• [AIM OF THE TASK]: Look through the records below and collect all lines that hold the string "will".
--- MATERIAL SHOWN ---
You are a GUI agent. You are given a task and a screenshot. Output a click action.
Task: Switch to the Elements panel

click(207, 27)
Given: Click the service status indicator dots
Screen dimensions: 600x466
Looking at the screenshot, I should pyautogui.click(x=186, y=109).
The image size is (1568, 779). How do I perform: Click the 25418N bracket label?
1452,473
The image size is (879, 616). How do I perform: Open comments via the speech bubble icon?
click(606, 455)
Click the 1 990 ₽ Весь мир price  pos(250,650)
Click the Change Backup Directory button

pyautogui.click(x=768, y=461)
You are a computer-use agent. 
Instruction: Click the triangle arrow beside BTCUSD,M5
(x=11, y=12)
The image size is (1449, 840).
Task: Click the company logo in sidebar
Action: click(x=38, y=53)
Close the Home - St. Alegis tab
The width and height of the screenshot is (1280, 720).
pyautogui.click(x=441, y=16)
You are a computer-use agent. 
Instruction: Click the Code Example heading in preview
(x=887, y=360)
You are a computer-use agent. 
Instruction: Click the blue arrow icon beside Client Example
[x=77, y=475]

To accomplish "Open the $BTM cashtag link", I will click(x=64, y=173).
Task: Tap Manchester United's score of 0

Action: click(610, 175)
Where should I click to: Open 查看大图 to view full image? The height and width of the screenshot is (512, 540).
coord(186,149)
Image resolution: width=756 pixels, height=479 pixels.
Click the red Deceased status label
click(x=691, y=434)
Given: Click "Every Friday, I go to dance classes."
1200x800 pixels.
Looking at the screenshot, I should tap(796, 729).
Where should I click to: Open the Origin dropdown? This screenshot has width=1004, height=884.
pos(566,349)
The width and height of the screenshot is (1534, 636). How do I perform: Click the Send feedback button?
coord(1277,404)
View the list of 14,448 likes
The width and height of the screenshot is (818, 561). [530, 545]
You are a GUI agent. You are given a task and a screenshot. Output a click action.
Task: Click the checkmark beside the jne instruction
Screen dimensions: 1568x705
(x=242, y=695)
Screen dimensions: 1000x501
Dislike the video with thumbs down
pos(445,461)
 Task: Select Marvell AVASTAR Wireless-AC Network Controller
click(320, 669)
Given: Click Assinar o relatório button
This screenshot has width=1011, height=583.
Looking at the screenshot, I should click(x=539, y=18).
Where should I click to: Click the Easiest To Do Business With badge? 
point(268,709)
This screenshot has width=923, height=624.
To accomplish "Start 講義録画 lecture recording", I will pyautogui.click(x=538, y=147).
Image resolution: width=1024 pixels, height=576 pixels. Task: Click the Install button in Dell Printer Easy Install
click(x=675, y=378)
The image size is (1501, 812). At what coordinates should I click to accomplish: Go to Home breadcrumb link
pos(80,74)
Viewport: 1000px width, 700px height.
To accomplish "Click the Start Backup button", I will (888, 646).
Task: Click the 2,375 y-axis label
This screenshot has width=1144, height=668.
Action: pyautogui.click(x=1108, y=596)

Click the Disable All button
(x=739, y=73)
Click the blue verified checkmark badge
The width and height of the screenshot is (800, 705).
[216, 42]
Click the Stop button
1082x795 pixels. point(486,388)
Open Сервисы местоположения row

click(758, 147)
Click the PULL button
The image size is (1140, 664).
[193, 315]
---
• [SOLUTION]:
To accomplish "Open the $BTM cashtag link", I will click(x=64, y=173).
To accomplish "Start 講義録画 lecture recording", I will pyautogui.click(x=538, y=147).
To accomplish "Click the Start Backup button", I will (888, 646).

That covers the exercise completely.